▶ PROBLEM TO SOLVE: From the line containing "The height and width of the screenshot is (675, 1200)." to the last line of the records below, transcribe everything exactly, pictures excluded.

▶ DATA SUPPLIED:

* * * *

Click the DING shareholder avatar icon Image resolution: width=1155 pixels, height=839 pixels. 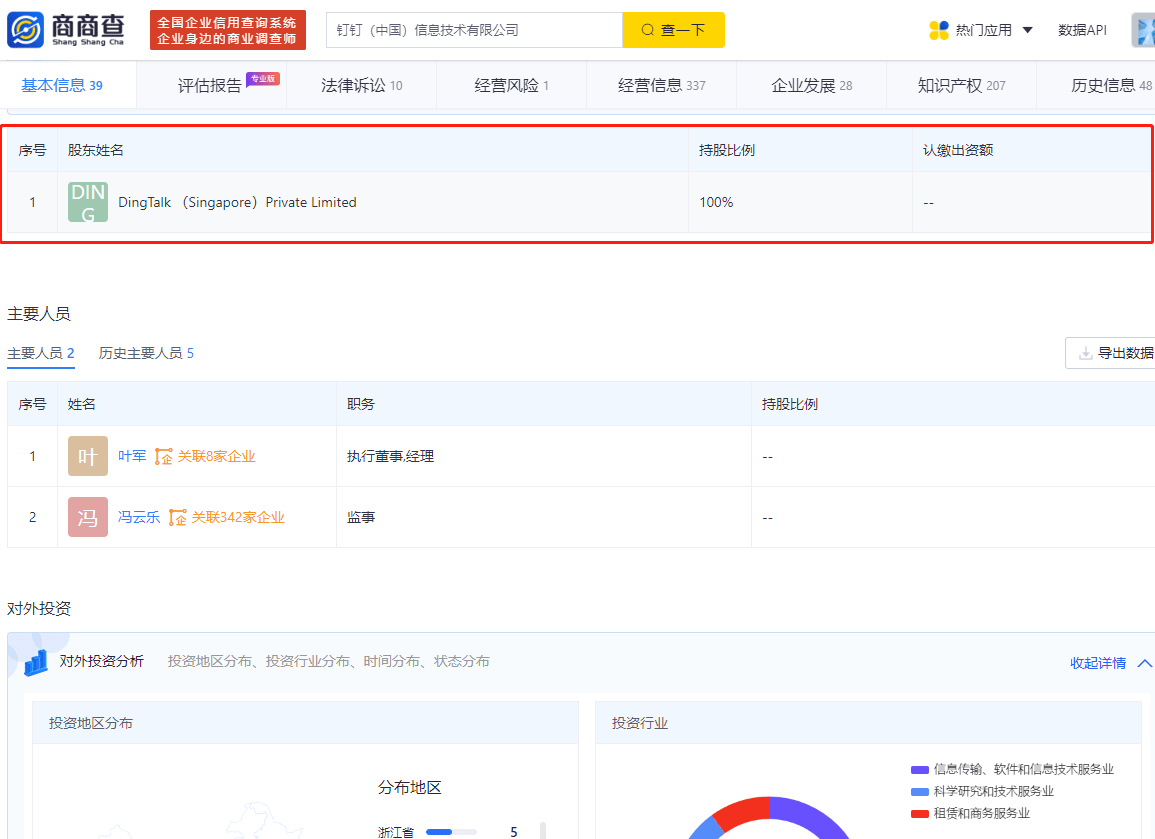pyautogui.click(x=88, y=202)
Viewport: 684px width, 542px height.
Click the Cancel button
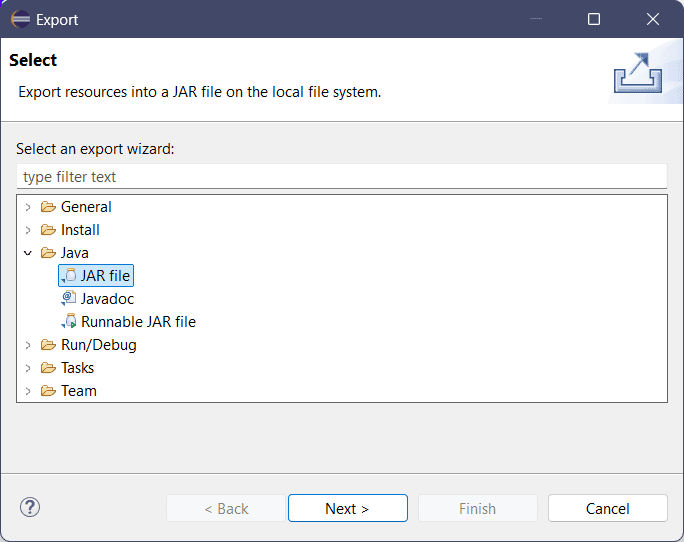(608, 508)
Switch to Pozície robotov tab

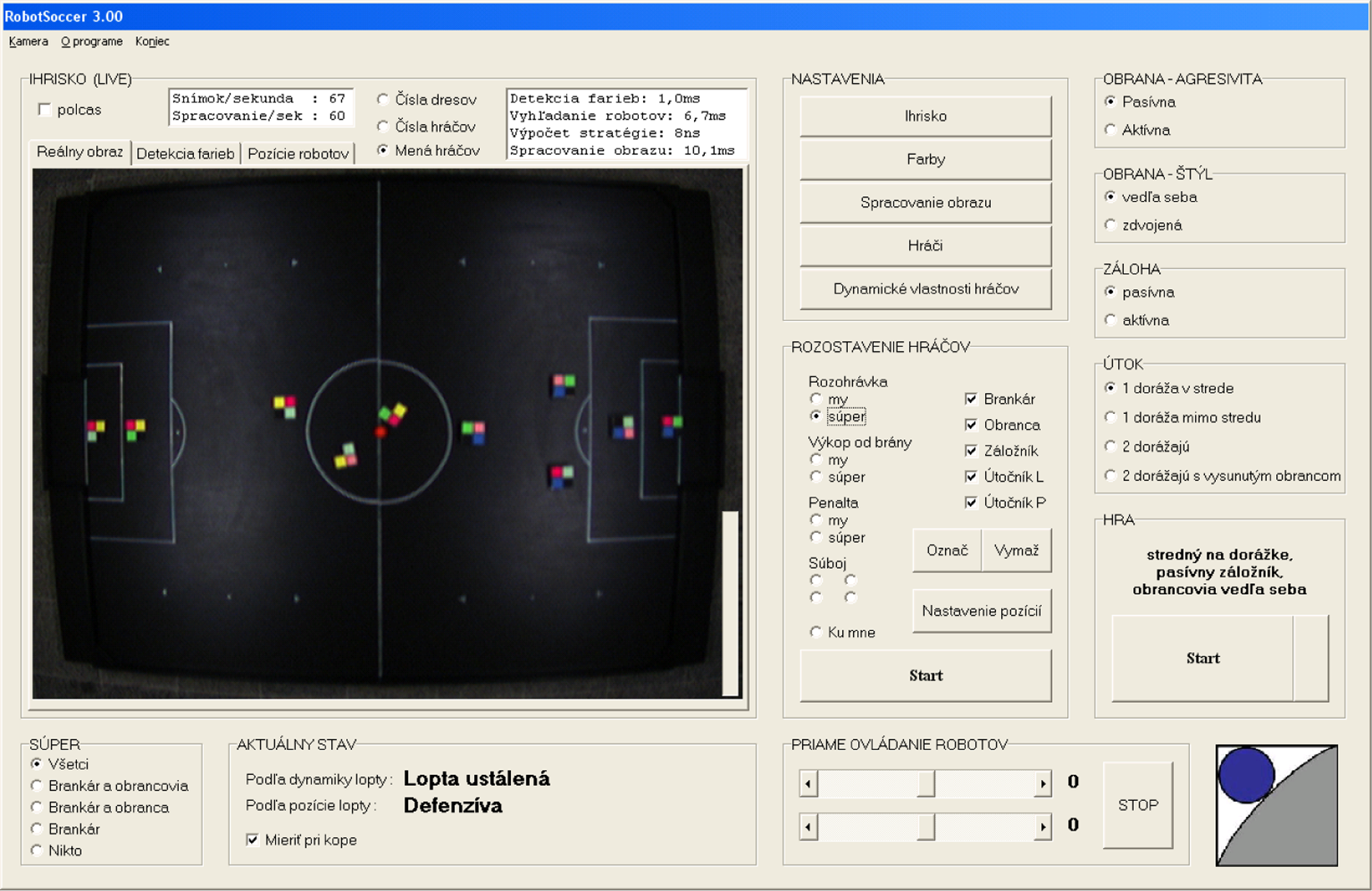298,154
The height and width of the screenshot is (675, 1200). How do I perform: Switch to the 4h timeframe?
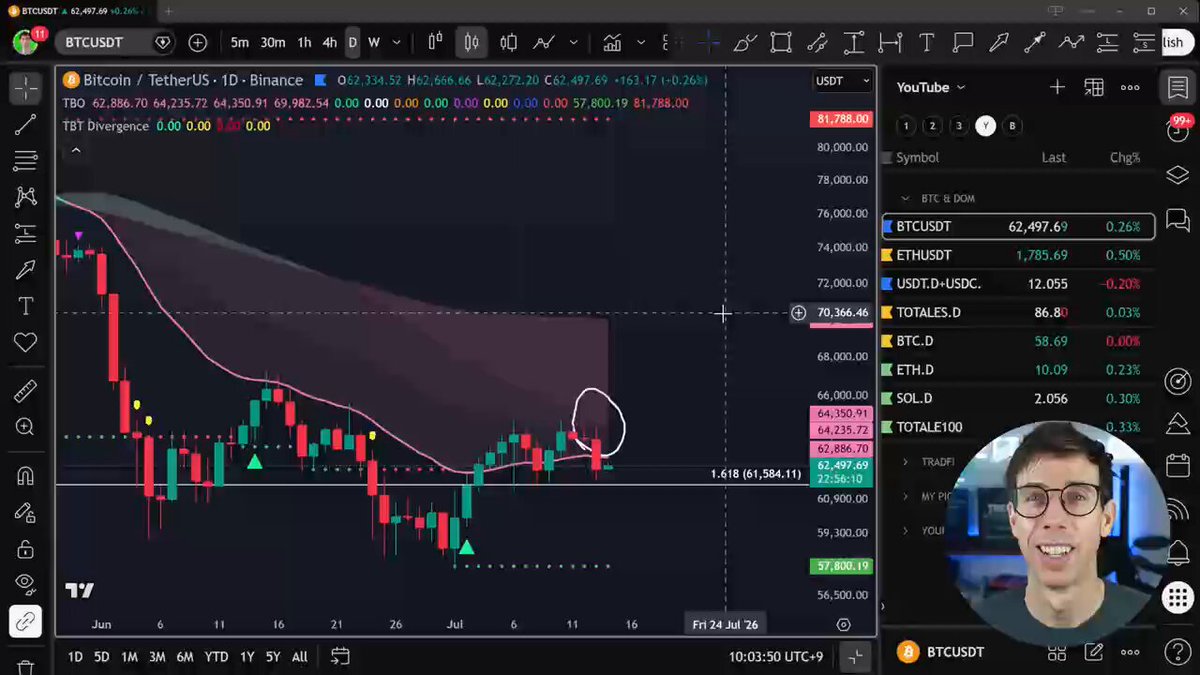[329, 43]
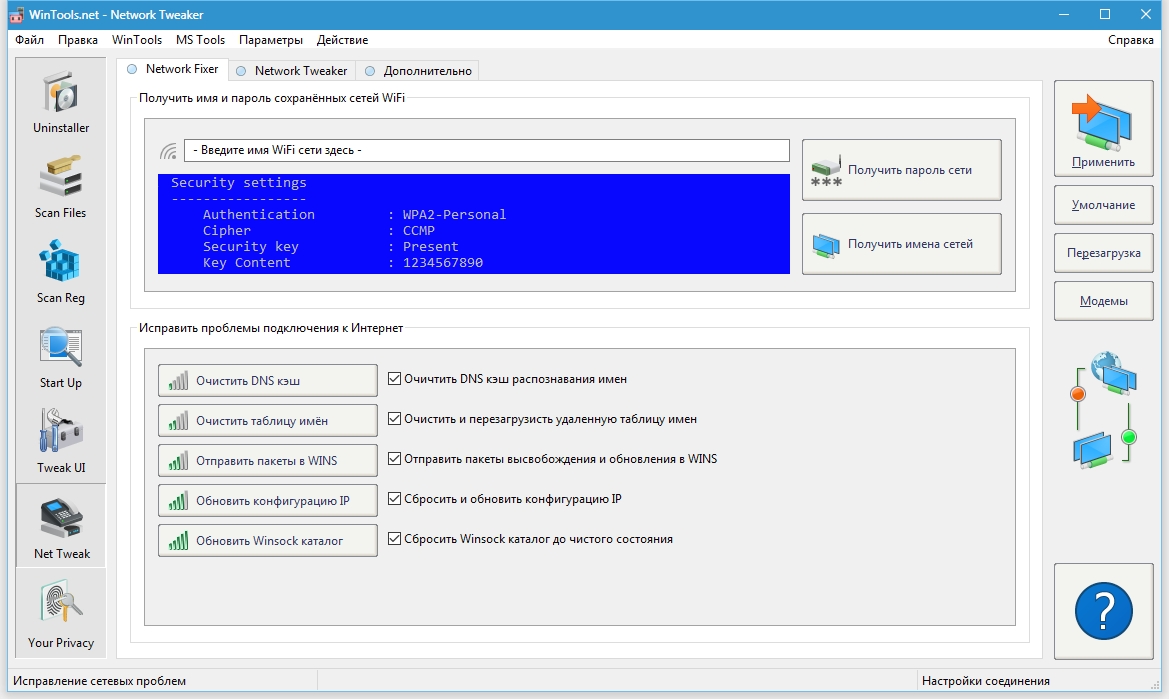The height and width of the screenshot is (699, 1169).
Task: Open the Справка menu
Action: coord(1133,39)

* * * *

▶ ANSWER SECTION:
The height and width of the screenshot is (675, 1200). How do I perform: Switch to the 4h timeframe?
[329, 43]
The height and width of the screenshot is (699, 1169).
Task: Open the Справка menu
Action: coord(1133,39)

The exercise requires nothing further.